Stored items
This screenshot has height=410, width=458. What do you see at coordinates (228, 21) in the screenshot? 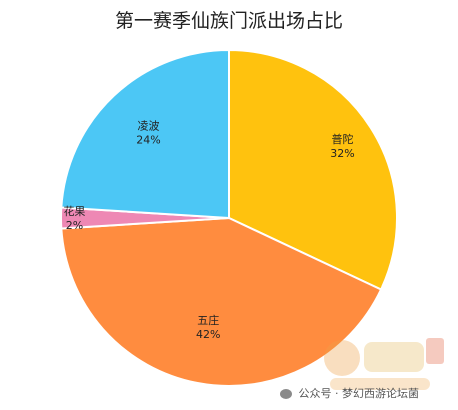
I see `chart-title: 第一赛季仙族门派出场占比` at bounding box center [228, 21].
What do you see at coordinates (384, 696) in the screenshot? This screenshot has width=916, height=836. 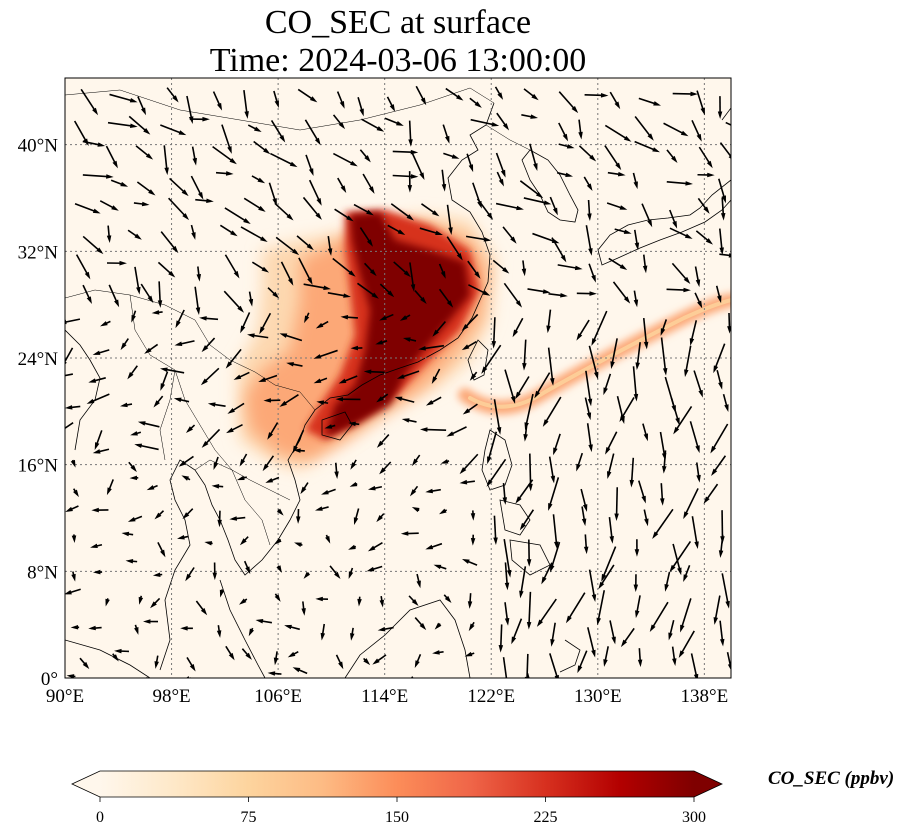 I see `lon-tick-label: 114°E` at bounding box center [384, 696].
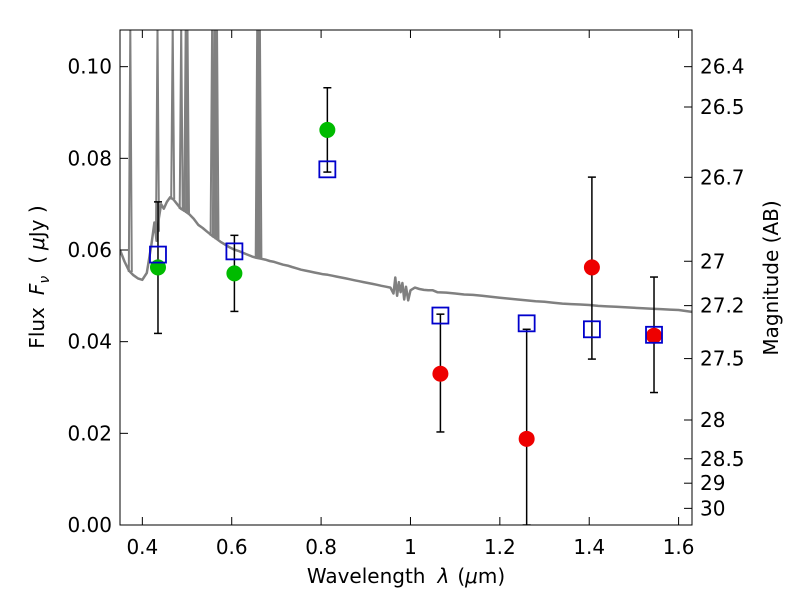  I want to click on y-tick-label: 0.04, so click(90, 342).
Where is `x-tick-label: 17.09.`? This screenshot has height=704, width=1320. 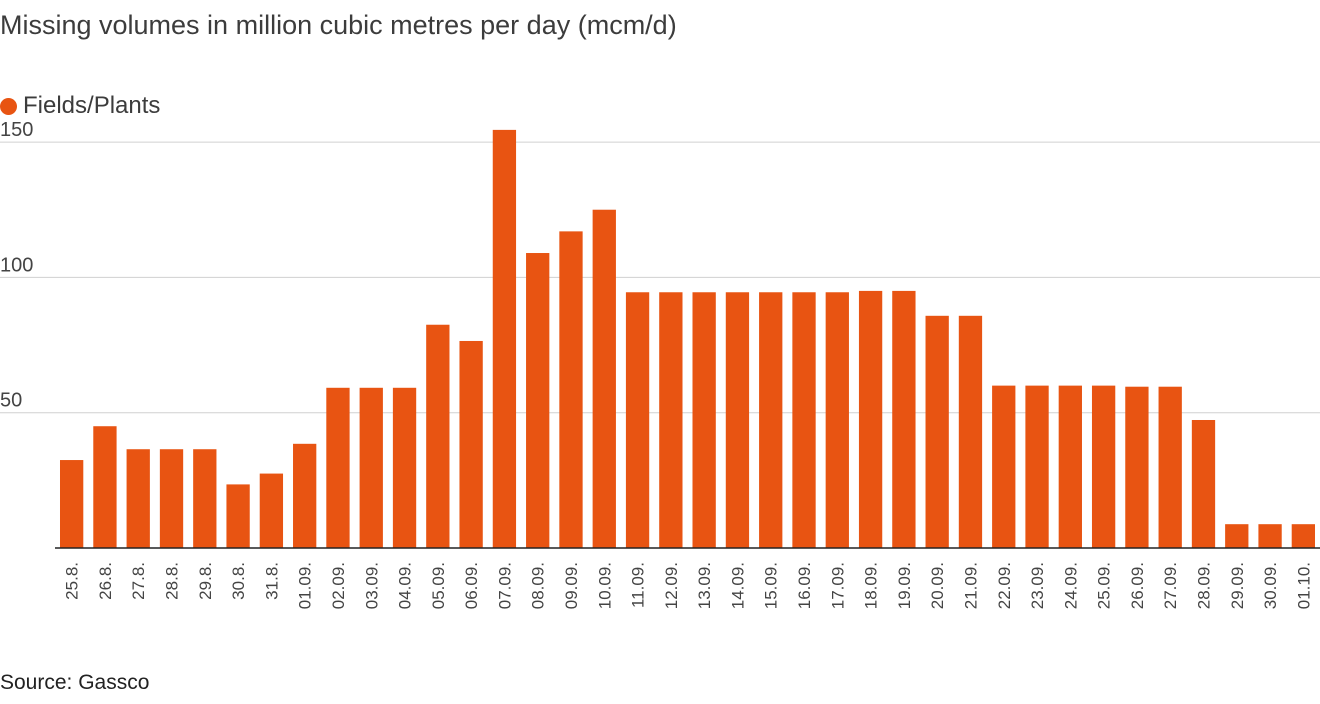 x-tick-label: 17.09. is located at coordinates (838, 586).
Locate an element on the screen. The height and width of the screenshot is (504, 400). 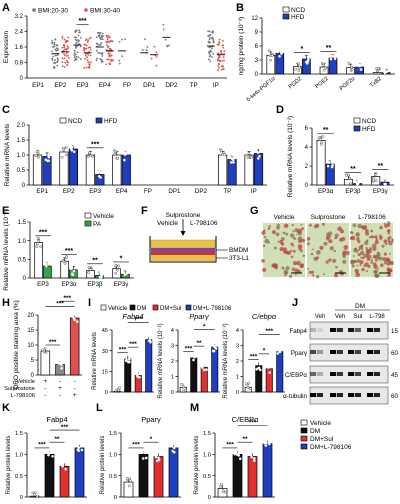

Problem requirements ▸ Rewrite the rows from the beginning up to and including the line with "center [228, 21].", replacing "screenshot" with "image" and keeping everything else the same. Leave the pictures out.

Exercise response ▸
This image has height=410, width=458. What do you see at coordinates (228, 21) in the image? 
I see `chart-title: 第一赛季仙族门派出场占比` at bounding box center [228, 21].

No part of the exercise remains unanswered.